Julia E. Smith Translation 1876

   

3:1And the word of Jehovah will be to Jonah the second time, saying,
3:2Arise, go to Nineveh the great city, and call to it the calling which I speak to thee.
3:3And Jonah will rise and go to Nineveh according to the word of Jehovah. And Nineveh was a great city to God, the going of three days.
3:4And Jonah will begin to go in to the city the going of one day, and he will call, and say, Yet forty days and Nineveh being overthrown.
3:5And the men of Nineveh will believe in God, and they will call a fast, and put on sackcloth, from great and even to small.
3:6And the word will reach to the king of Nineveh, and he will rise from his throne, and he will take away his wide cloak from off him, and he will cover with sackcloth, and he will sit upon ashes.
3:7And he will cry out and say in Nineveh from the edict of the king and of his great ones, saying, The man and beast, the herd and flock shall not taste of anything; they shall not feed and they shall not drink water.
3:8And man and beast shall be covered with sackcloth, and they shall cry with strength to Jehovah: and they shall turn back each from his evil way, and the violence which is in their hands.
3:9Who shall know God will turn back and lament, and turning back from the burning of his anger and we shall not perish?
3:10And God will see their works that they turned back from their evil way, and God will lament for the evil which he spake to do to them: and he did it not
Julia Smith and her sister

Julia E. Smith Translation 1876

The Julia Evelina Smith Parker Translation is considered the first complete translation of the Bible into English by a woman. The Bible was titled The Holy Bible: Containing the Old and New Testaments; Translated Literally from the Original Tongues, and was published in 1876.

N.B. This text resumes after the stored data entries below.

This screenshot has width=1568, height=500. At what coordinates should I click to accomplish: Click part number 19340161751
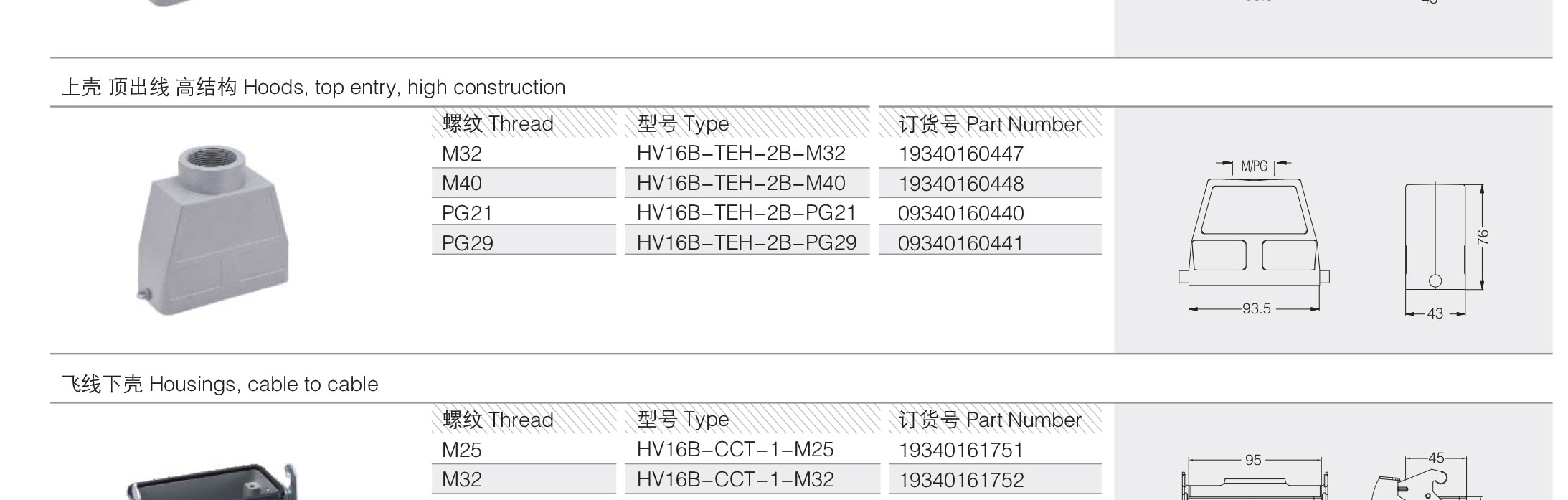pyautogui.click(x=960, y=451)
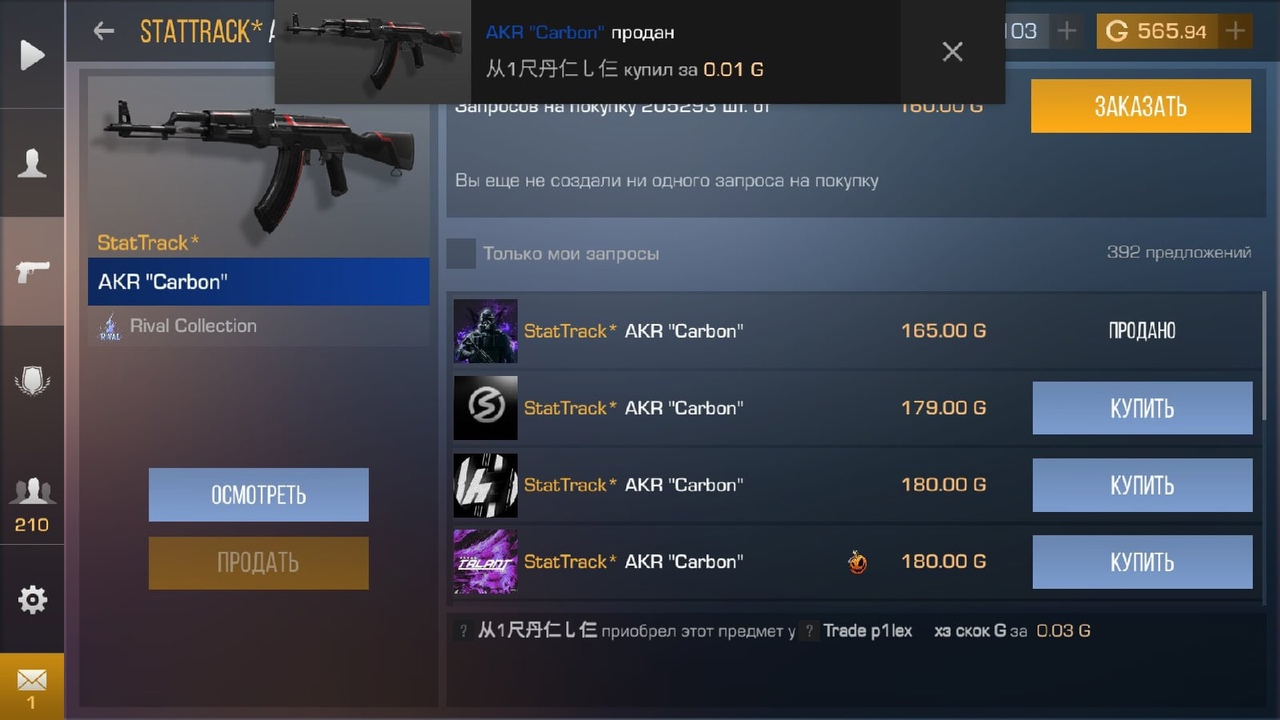The height and width of the screenshot is (720, 1280).
Task: Open the play menu arrow in sidebar
Action: (x=32, y=54)
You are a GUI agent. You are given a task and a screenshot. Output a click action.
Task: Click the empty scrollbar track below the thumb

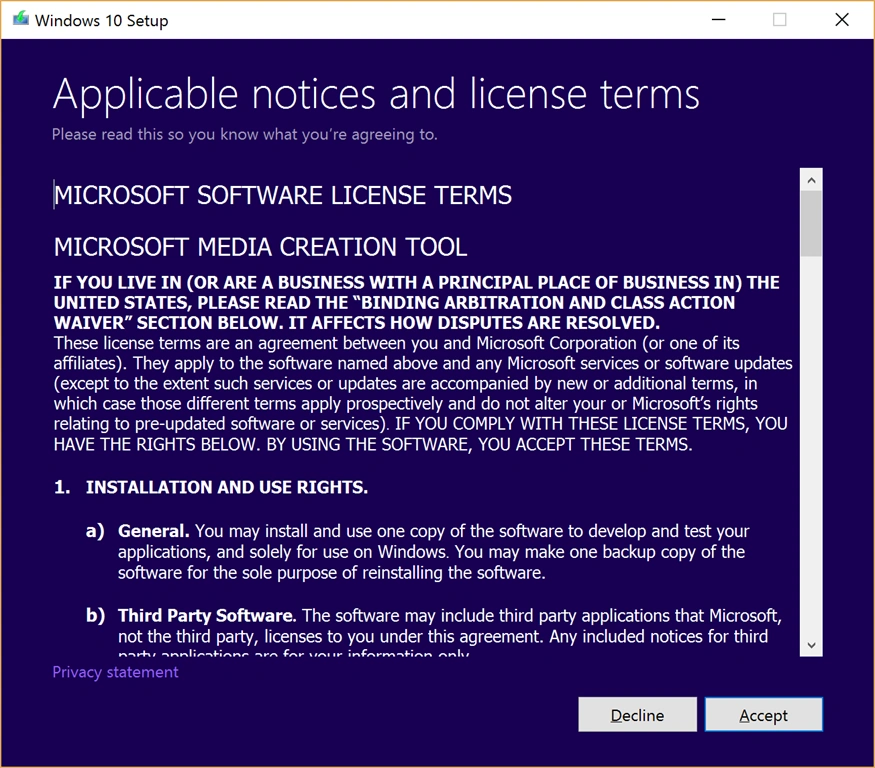(x=811, y=447)
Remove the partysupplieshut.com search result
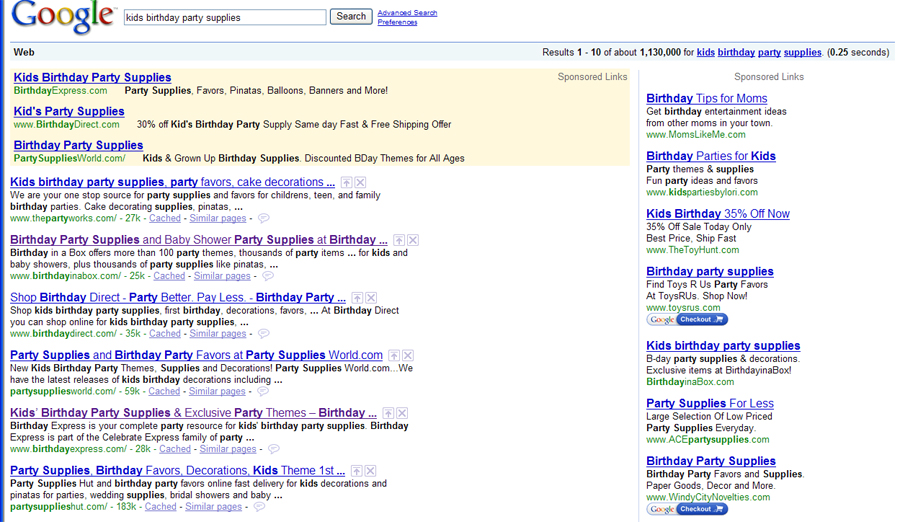Viewport: 900px width, 522px height. (x=370, y=471)
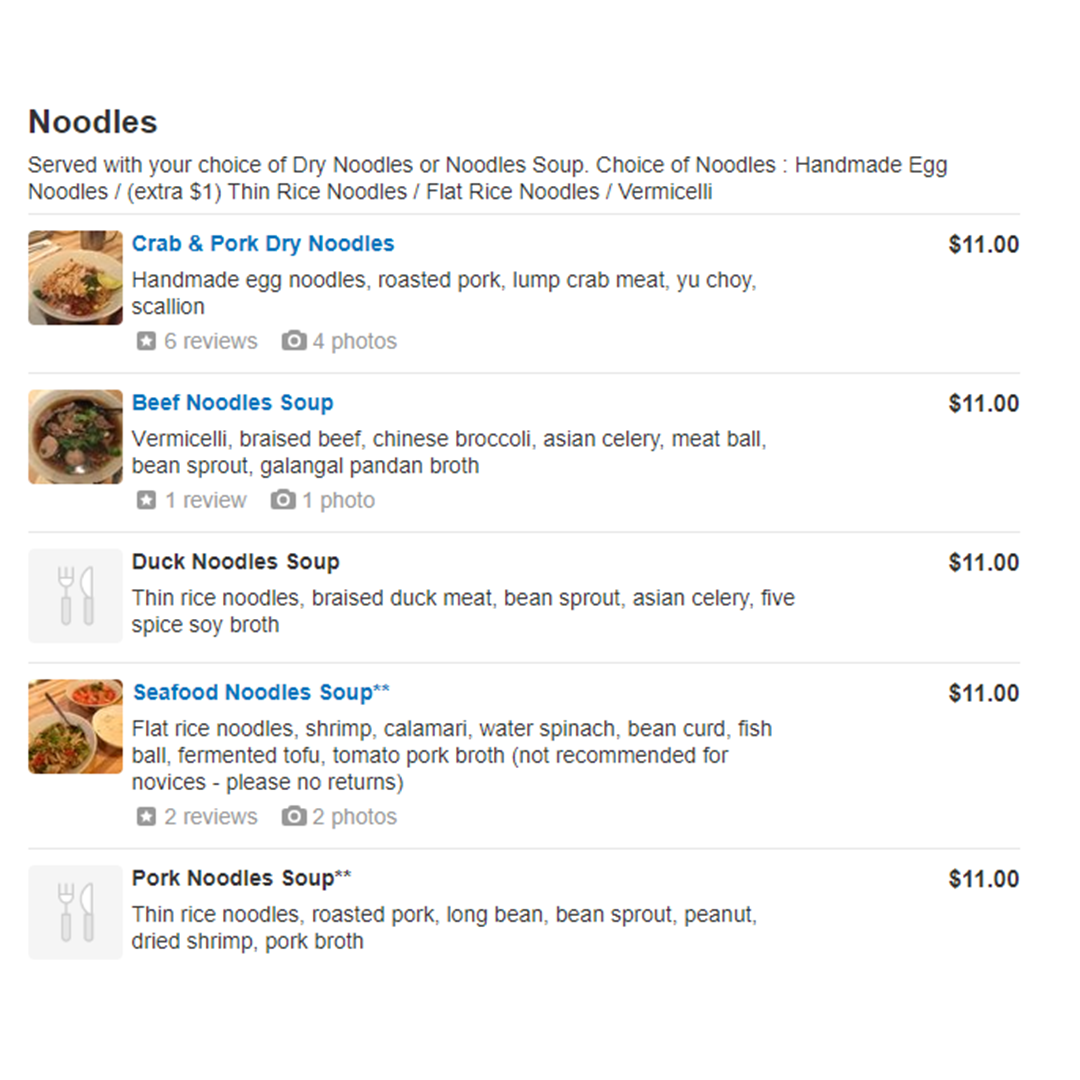Image resolution: width=1080 pixels, height=1080 pixels.
Task: Open the Beef Noodles Soup link
Action: click(x=233, y=402)
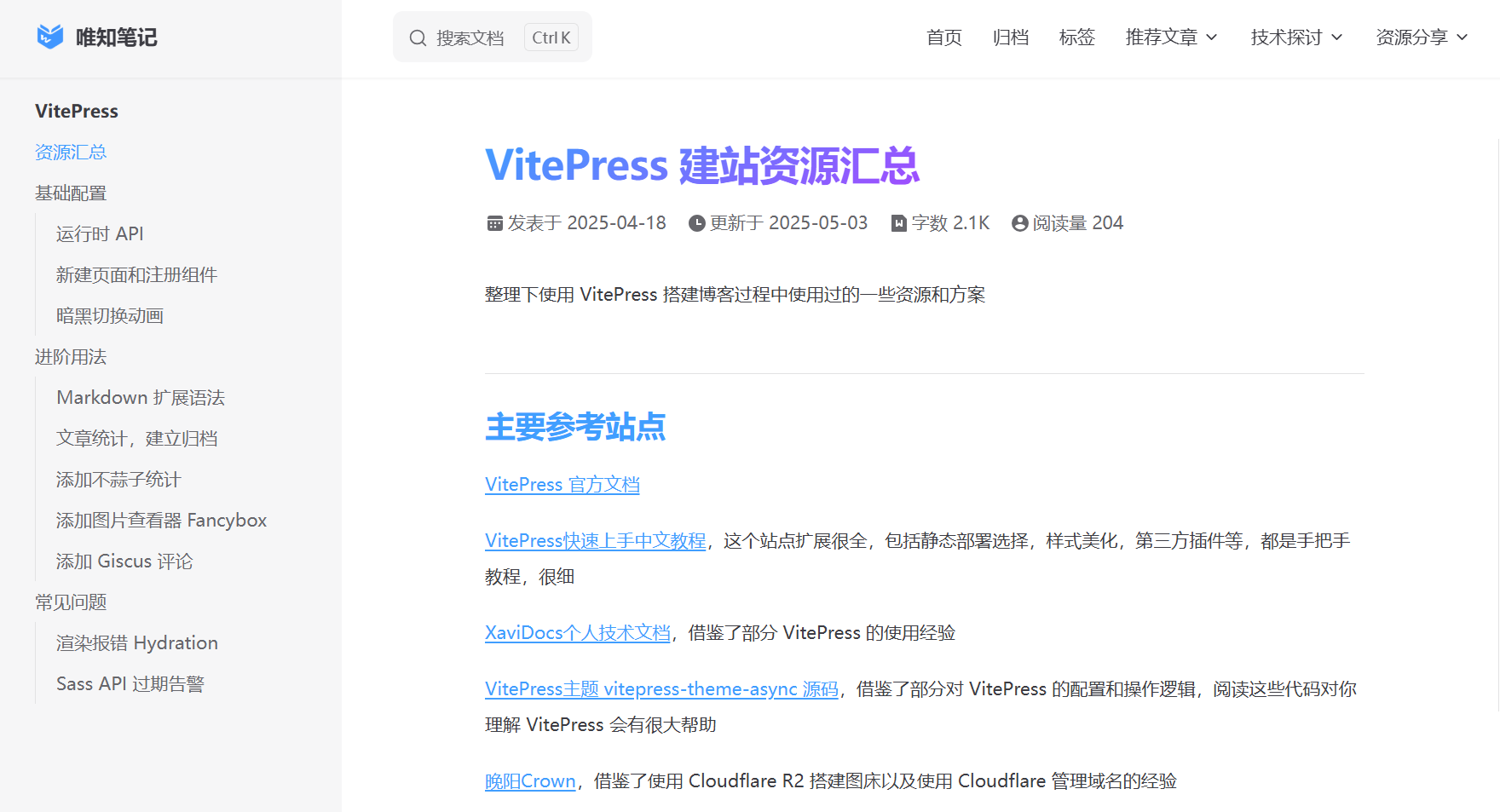Open the 晚阳Crown link
Viewport: 1500px width, 812px height.
[x=530, y=781]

Julia Smith, of Glastonbury, Connecticut had a working knowledge of Latin, Greek and Hebrew. Her father had been a Congregationalist minister before he became a lawyer. Having read the Bible in its original languages, she set about creating her own translation, which she completed in 1855, after a number of drafts. The work is a strictly literal rendering, always translating a Greek or Hebrew word with the same word wherever possible. Smith accomplished this work on her own in the span of eight years (1847 to 1855). She had sought out no help in the venture, even writing, "I do not see that anybody can know more about it than I do." Smith's insistence on complete literalness, plus an effort to translate each original word with the same English word, combined with an odd notion of Hebrew tenses (often translating the Hebrew imperfect tense with the English future) results in a translation that is mechanical and often nonsensical. However, such a translation if overly literal might be valuable to consult in checking the meaning of some individual verse. One notable feature of this translation was the prominent use of the Divine Name, Jehovah, throughout the Old Testament of this Bible version.

In 1876, at 84 years of age some 21 years after completing her work, she finally sought publication. The publication costs ($4,000) were personally funded by Julia and her sister Abby Smith. The 1,000 copies printed were offered for $2.50 each, but her household auction in 1884 sold about 50 remaining copies.

The translation fell into obscurity as it was for the most part too literal and lacked any flow. For example, Jer. 22:23 was given as follows: "Thou dwelling in Lebanon, building as nest in the cedars, how being compassionated in pangs coming to thee the pain as in her bringing forth." However, the translation was the only Contemporary English translation out of the original languages available to English readers until the publication of The British Revised Version in 1881-1894.(The New testament was published in 1881, the Old in 1884, and the Apocrypha in 1894.) This makes it an invaluable Bible for its period.